▶ [DOCUMENT EXCERPT]:
★ ★ ★ ★ ★

Slicing Through Nanny State Knife Laws

by Todd Walker

Is that bulge in your pocket an illegal knife, or are you just excited to read this article?



How do your knives measure up – legally?

That’s right, in case you’ve just returned as a 30 year castaway on a remote, deserted island, there are laws that govern the length of your blade and whether you need a permission slip from the State to carry (open or concealed).

Welcome to Nanny State America! If you live here in these united States, pleading ignorance for carrying weapons (knife or gun) is not going to get you off the hook with our ever ‘watchful’ enforcers.

If you’re like most law-abiding people, you’re probably committing a-felony-a-day without even knowing it. To understand and stay within the law, you’d need to either go back to your island paradise or spend 8.31 hours per day for the next 2.7 years buried in law books.

There are 50 states, 57 according to the POTUS, that have different rules about possessing and owning weapons.

If you frequent cross state lines, you’d need to spend time researching all the state laws for travel route. Plus, you need to know how to interpret legalese.

Lets say you want to go visit your aging grandmother in Buffalo, New York. You leave Georgia and drive through several states and stop for fuel, beef jerky, and a room at Motel 6. You possess a Georgia Firearms License enabling you to legally carry your Bowie knife concealed (Crocodile Dundee style). It was a gift from your kids. So you carry it. (Just play along, okay)

How can you check to see if your able to legally carrying your knife (or any knife) in NY? Just do it and hope you don’t find out the hard way?

★ ★ ★ ★ ★

▶ [PROMPT A]:
Edit the knife laws article starting at "Is that bulge" and ending at "ever ‘watchful’ enforcers.", writing out that span with "castaway" changed to "shipwreck survivor".
▶ [PROMPT B]:
Answer these questions using the knife laws article.
(i) Which city does the aging grandmother in the travel scenario live in?
(ii) What license does the traveler in that scenario hold?
(iii) How many hours per day, and for how many years, would someone need to spend in law books to stay within the law?
The entries after this article are separate material.

▶ [STORED DATA]:
★ ★ ★ ★ ★

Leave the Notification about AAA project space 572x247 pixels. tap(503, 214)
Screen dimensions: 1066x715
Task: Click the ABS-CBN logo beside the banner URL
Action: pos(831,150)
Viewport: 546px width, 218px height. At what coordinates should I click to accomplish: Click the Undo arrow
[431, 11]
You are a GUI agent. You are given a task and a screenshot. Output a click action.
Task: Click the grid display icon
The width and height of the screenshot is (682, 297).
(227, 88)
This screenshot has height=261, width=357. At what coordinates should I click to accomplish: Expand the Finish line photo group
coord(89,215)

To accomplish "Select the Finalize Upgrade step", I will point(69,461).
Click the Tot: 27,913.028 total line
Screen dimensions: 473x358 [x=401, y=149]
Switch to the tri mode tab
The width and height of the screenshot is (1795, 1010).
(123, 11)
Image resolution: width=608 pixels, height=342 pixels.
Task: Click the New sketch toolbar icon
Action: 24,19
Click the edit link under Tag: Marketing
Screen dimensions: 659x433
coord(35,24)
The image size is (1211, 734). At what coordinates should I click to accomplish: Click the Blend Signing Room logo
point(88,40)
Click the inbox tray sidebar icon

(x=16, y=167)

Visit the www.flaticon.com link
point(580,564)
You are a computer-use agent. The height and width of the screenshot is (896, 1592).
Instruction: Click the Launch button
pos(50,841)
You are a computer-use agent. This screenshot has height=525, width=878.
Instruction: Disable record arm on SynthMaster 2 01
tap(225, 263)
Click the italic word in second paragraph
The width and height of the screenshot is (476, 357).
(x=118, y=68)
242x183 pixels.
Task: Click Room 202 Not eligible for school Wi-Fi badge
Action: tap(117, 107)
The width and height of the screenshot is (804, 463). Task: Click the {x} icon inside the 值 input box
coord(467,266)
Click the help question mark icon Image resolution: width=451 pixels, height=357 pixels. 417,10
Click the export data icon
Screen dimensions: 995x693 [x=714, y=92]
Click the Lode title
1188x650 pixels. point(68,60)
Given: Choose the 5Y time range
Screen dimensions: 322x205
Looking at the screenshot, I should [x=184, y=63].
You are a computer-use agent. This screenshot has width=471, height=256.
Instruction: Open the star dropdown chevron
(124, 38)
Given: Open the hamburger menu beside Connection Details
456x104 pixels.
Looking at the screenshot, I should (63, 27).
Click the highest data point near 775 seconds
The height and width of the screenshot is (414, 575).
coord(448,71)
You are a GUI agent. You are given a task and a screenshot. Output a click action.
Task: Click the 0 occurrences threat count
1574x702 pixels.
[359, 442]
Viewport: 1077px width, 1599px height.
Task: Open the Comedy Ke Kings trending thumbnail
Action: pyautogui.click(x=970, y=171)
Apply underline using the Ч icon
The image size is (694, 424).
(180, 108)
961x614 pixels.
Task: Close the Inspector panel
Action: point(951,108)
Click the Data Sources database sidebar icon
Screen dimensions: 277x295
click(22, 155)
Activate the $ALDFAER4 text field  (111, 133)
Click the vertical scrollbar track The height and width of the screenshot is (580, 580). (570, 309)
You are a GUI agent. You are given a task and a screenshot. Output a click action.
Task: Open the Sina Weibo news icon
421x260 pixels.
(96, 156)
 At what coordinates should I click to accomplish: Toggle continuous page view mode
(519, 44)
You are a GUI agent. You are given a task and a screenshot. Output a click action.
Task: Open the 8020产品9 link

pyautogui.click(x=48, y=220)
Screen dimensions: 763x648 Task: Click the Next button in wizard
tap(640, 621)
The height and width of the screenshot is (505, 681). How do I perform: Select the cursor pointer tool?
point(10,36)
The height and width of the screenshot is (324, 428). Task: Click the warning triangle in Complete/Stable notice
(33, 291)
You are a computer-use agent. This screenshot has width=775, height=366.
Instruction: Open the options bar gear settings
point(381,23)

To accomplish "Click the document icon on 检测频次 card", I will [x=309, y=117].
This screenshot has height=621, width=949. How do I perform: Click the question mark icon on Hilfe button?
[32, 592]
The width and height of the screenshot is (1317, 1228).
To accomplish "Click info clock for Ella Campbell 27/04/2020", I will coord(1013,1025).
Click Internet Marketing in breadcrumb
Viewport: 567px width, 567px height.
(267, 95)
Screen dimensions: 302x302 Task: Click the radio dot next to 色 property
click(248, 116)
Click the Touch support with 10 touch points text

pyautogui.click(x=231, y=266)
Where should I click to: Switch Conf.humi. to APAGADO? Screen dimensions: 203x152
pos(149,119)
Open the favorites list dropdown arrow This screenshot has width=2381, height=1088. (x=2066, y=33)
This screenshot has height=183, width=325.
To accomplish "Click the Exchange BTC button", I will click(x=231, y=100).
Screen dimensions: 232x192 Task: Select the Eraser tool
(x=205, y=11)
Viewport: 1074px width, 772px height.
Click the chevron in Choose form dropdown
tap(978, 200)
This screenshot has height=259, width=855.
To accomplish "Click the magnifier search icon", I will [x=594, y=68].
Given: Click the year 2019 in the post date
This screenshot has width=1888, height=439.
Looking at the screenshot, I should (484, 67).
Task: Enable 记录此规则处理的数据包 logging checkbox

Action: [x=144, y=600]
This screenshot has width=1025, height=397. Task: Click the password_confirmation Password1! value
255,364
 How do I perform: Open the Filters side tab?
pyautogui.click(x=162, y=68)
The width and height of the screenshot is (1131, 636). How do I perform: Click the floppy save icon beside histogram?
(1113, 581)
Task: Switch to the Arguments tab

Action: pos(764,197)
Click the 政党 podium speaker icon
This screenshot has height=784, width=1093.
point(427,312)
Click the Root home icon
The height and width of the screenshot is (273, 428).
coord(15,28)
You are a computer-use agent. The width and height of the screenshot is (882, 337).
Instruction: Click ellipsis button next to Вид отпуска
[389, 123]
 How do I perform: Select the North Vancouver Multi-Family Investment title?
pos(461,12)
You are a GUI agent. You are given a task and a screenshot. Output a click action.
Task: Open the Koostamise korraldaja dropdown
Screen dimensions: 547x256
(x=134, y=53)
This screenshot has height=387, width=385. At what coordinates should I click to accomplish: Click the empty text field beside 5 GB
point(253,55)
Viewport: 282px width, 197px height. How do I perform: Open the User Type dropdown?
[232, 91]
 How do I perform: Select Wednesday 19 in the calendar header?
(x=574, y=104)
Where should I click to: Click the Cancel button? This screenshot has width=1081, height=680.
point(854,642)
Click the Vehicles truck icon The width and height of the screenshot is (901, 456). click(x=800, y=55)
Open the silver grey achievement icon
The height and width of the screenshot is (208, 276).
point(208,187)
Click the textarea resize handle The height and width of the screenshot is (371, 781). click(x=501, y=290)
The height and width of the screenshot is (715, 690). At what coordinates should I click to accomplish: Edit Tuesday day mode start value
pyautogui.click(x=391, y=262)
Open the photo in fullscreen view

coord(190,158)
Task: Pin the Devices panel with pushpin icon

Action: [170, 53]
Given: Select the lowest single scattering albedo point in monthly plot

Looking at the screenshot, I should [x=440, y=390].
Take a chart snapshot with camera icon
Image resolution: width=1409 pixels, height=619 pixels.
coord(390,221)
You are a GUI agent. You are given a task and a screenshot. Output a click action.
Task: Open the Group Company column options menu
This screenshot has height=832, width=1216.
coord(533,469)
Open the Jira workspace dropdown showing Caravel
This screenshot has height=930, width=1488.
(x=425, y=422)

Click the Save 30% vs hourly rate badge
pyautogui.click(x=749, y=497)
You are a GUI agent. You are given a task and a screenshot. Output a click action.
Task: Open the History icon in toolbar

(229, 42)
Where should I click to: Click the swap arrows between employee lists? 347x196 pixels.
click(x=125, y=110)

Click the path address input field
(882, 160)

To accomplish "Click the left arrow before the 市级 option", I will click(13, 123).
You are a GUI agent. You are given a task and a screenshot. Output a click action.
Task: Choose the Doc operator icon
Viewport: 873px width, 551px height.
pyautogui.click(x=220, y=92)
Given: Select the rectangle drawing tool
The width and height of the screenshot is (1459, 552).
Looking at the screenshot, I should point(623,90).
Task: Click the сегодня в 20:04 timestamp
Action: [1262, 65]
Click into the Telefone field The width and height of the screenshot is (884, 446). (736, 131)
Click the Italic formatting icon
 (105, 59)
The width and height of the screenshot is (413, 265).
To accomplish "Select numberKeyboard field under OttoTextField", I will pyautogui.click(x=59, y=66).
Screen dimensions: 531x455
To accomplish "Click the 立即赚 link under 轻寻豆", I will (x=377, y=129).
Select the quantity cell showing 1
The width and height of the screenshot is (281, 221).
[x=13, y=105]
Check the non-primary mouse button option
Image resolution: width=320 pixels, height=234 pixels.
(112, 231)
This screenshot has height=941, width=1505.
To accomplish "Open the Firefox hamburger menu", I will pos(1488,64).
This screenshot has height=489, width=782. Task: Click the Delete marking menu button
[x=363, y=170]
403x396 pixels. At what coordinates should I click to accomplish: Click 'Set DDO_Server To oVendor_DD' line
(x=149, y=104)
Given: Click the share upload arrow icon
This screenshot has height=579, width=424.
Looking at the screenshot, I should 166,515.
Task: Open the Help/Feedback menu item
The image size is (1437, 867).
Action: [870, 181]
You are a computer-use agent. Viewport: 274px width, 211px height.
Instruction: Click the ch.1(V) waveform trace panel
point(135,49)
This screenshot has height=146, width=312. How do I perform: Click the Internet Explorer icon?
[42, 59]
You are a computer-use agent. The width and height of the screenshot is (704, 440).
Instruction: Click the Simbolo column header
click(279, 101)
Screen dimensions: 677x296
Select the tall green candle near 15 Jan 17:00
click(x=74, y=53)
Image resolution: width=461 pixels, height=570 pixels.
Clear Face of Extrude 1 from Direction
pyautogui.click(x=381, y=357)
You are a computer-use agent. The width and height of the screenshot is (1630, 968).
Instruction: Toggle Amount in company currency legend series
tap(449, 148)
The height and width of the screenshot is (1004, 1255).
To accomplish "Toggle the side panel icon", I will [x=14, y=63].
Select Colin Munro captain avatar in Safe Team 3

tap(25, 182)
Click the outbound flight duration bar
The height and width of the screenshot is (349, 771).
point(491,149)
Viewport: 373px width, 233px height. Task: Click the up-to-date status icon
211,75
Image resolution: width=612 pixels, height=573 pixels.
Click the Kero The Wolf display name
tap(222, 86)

★ ★ ★ ★ ★

▶ [EXERCISE RESPONSE A]:
Is that bulge in your pocket an illegal knife, or are you just excited to read this article?



How do your knives measure up – legally?

That’s right, in case you’ve just returned as a 30 year shipwreck survivor on a remote, deserted island, there are laws that govern the length of your blade and whether you need a permission slip from the State to carry (open or concealed).

Welcome to Nanny State America! If you live here in these united States, pleading ignorance for carrying weapons (knife or gun) is not going to get you off the hook with our ever ‘watchful’ enforcers.

▶ [EXERCISE RESPONSE B]:
(i) Buffalo, New York.
(ii) A Georgia Firearms License.
(iii) 8.31 hours per day for 2.7 years.